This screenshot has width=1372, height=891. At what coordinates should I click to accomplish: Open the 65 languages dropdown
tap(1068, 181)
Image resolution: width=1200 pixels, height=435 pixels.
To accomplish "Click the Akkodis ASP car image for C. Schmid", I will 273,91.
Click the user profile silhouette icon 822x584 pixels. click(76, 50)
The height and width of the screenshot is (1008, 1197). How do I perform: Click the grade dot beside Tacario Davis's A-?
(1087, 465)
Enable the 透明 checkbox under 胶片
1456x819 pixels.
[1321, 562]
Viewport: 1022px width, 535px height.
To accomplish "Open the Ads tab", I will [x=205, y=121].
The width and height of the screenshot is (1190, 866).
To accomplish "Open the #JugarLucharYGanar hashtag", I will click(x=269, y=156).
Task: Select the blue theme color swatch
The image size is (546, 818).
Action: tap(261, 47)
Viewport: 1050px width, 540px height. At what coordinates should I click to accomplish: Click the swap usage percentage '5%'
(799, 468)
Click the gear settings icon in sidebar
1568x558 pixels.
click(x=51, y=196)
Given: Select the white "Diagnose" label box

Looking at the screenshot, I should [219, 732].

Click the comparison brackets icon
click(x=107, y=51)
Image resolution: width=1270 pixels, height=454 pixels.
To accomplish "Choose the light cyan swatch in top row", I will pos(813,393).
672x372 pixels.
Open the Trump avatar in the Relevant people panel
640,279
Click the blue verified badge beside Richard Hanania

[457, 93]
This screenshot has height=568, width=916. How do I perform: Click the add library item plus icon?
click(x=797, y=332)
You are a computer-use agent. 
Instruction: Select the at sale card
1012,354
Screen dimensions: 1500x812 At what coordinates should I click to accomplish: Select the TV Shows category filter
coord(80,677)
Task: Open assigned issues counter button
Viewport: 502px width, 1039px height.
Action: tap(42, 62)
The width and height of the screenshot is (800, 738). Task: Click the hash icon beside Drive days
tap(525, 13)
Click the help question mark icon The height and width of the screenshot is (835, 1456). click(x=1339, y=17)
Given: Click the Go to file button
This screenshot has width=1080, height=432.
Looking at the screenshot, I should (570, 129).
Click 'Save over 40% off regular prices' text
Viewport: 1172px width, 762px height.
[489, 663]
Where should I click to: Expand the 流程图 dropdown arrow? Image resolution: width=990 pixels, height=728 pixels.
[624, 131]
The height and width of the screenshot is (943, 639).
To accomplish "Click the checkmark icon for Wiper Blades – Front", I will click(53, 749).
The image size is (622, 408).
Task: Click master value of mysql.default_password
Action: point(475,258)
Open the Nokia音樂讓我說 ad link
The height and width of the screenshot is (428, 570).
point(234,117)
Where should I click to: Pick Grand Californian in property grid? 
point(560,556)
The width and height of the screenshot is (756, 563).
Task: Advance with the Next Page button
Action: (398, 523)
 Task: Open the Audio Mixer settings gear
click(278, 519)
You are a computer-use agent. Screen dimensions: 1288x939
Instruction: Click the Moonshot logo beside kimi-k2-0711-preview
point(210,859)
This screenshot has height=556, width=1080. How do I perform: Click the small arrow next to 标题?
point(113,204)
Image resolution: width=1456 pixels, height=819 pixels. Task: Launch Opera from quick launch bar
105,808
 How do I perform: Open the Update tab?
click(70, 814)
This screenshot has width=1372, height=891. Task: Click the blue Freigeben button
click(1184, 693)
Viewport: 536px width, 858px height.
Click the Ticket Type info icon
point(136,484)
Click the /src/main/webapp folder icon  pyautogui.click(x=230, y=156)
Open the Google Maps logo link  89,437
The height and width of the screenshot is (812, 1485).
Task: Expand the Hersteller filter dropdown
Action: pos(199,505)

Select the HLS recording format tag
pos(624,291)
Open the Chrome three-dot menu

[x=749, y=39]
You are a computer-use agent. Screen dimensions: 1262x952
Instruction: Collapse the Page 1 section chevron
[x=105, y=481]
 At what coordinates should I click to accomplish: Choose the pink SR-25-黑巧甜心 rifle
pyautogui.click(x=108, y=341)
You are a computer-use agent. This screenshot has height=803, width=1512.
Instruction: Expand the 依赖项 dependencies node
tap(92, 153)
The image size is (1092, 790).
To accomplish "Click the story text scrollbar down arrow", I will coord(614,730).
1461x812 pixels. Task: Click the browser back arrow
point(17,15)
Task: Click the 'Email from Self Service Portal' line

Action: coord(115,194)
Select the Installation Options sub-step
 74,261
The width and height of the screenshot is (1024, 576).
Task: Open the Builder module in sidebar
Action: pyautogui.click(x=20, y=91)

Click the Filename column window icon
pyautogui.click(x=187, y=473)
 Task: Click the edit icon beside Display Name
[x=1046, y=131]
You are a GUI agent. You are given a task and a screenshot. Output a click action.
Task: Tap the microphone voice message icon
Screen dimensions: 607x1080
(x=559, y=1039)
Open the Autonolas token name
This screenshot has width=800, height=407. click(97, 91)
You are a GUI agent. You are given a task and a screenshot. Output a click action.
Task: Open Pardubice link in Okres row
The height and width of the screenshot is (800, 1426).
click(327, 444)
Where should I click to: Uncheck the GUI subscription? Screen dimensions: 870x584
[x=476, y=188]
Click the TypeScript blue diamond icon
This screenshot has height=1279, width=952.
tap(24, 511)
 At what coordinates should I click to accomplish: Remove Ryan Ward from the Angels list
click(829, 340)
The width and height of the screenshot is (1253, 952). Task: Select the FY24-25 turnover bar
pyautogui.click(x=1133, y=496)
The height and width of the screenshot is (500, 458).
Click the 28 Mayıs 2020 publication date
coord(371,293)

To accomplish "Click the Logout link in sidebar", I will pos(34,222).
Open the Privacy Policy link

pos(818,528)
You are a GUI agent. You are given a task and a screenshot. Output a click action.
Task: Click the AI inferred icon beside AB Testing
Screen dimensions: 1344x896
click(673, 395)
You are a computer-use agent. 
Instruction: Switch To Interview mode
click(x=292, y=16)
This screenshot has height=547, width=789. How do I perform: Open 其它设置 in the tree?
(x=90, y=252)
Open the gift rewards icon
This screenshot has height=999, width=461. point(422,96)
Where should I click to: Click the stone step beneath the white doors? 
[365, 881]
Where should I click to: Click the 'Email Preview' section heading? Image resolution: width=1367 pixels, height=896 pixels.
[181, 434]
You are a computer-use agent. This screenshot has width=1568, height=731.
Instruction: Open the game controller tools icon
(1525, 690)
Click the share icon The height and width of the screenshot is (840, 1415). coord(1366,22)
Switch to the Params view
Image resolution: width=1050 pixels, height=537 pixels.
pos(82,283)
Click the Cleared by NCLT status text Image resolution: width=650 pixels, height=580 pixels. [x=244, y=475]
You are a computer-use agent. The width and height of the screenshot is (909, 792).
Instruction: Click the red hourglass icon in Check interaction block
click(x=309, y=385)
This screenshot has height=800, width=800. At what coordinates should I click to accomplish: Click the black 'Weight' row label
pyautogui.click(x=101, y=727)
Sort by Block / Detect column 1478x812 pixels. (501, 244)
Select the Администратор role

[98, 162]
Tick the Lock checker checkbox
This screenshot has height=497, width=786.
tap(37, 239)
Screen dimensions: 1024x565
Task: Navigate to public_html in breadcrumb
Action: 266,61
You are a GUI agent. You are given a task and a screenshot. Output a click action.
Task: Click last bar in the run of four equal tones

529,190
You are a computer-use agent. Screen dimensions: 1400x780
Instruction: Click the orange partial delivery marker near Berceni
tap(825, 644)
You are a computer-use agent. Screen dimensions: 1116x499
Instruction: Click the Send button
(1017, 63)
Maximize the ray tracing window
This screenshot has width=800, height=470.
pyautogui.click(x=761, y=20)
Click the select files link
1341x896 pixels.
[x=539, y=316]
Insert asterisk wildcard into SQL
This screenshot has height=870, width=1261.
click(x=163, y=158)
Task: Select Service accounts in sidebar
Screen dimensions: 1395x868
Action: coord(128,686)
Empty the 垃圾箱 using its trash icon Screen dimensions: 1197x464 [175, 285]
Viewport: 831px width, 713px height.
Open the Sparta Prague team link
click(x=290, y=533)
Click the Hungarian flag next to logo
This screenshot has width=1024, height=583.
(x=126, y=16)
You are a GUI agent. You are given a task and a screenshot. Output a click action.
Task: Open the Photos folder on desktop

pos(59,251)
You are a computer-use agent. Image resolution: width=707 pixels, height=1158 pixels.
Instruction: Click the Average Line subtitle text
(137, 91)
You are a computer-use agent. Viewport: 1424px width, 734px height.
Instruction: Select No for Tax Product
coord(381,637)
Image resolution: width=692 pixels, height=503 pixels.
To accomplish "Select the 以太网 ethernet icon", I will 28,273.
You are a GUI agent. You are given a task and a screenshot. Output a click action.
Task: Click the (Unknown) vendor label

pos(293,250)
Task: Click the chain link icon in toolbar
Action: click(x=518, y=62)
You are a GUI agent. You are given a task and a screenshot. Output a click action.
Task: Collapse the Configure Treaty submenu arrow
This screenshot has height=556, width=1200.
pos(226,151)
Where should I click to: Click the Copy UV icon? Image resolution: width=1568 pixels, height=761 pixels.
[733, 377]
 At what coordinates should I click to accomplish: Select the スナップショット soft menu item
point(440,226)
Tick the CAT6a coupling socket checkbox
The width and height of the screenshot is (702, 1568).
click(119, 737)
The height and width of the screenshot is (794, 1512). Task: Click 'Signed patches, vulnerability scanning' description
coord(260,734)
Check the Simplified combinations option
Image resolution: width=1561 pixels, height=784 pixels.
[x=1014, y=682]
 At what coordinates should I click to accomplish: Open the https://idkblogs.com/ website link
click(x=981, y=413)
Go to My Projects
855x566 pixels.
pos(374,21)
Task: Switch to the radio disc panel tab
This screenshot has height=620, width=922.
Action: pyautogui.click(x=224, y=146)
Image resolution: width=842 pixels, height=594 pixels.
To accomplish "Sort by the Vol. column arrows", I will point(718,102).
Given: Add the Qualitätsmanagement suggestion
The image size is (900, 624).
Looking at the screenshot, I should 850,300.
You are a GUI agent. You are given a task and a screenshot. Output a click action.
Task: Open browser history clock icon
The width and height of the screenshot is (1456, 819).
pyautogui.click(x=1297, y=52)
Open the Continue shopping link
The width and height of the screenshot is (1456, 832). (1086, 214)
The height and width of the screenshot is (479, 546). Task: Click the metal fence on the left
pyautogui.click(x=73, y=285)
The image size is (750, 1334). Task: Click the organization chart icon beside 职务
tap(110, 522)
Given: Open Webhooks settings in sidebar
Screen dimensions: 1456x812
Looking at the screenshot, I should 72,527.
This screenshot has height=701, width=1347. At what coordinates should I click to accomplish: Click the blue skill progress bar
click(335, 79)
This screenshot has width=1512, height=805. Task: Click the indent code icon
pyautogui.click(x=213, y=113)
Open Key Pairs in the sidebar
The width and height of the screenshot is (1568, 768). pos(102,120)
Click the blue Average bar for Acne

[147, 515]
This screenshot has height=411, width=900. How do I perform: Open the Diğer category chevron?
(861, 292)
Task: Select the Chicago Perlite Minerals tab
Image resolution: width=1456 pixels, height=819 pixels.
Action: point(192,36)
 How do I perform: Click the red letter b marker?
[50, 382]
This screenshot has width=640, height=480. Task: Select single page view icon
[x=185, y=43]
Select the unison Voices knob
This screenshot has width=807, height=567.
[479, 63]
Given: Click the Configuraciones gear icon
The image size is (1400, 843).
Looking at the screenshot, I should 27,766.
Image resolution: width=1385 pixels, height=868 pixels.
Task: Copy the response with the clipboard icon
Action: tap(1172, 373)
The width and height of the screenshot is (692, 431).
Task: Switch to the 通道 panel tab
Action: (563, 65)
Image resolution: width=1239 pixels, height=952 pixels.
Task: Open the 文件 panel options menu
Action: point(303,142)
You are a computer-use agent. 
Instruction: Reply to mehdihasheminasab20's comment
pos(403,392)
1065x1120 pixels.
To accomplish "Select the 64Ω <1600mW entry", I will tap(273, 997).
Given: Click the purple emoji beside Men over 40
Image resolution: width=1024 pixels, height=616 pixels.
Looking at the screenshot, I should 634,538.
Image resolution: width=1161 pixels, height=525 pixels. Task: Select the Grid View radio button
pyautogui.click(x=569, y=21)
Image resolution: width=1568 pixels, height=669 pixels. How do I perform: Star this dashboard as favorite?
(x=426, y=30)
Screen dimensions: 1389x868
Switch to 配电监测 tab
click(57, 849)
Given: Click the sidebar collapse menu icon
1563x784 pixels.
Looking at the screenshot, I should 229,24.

= = =

Task to complete ▸
Extract from the listing above, reproducing each line exactly, the part that opens with the line containing "Open the Autonolas token name" and closes with the line containing "click(x=309, y=385)", both of those lines included.

Full answer ▸
Open the Autonolas token name
This screenshot has width=800, height=407. click(97, 91)
You are a GUI agent. You are given a task and a screenshot. Output a click action.
Task: Open Pardubice link in Okres row
The height and width of the screenshot is (800, 1426).
click(327, 444)
Where should I click to: Uncheck the GUI subscription? Screen dimensions: 870x584
[x=476, y=188]
Click the TypeScript blue diamond icon
This screenshot has height=1279, width=952.
tap(24, 511)
 At what coordinates should I click to accomplish: Remove Ryan Ward from the Angels list
click(829, 340)
The width and height of the screenshot is (1253, 952). Task: Select the FY24-25 turnover bar
pyautogui.click(x=1133, y=496)
The height and width of the screenshot is (500, 458).
Click the 28 Mayıs 2020 publication date
coord(371,293)

To accomplish "Click the Logout link in sidebar", I will pos(34,222).
Open the Privacy Policy link

pos(818,528)
You are a GUI agent. You are given a task and a screenshot. Output a click action.
Task: Click the AI inferred icon beside AB Testing
Screen dimensions: 1344x896
click(673, 395)
You are a computer-use agent. 
Instruction: Switch To Interview mode
click(x=292, y=16)
This screenshot has height=547, width=789. How do I perform: Open 其它设置 in the tree?
(x=90, y=252)
Open the gift rewards icon
This screenshot has height=999, width=461. point(422,96)
Where should I click to: Click the stone step beneath the white doors? 
[365, 881]
Where should I click to: Click the 'Email Preview' section heading? Image resolution: width=1367 pixels, height=896 pixels.
[181, 434]
You are a computer-use agent. This screenshot has width=1568, height=731.
Instruction: Open the game controller tools icon
(1525, 690)
Click the share icon The height and width of the screenshot is (840, 1415). coord(1366,22)
Switch to the Params view
Image resolution: width=1050 pixels, height=537 pixels.
pos(82,283)
Click the Cleared by NCLT status text Image resolution: width=650 pixels, height=580 pixels. [x=244, y=475]
You are a computer-use agent. The width and height of the screenshot is (909, 792).
Instruction: Click the red hourglass icon in Check interaction block
click(x=309, y=385)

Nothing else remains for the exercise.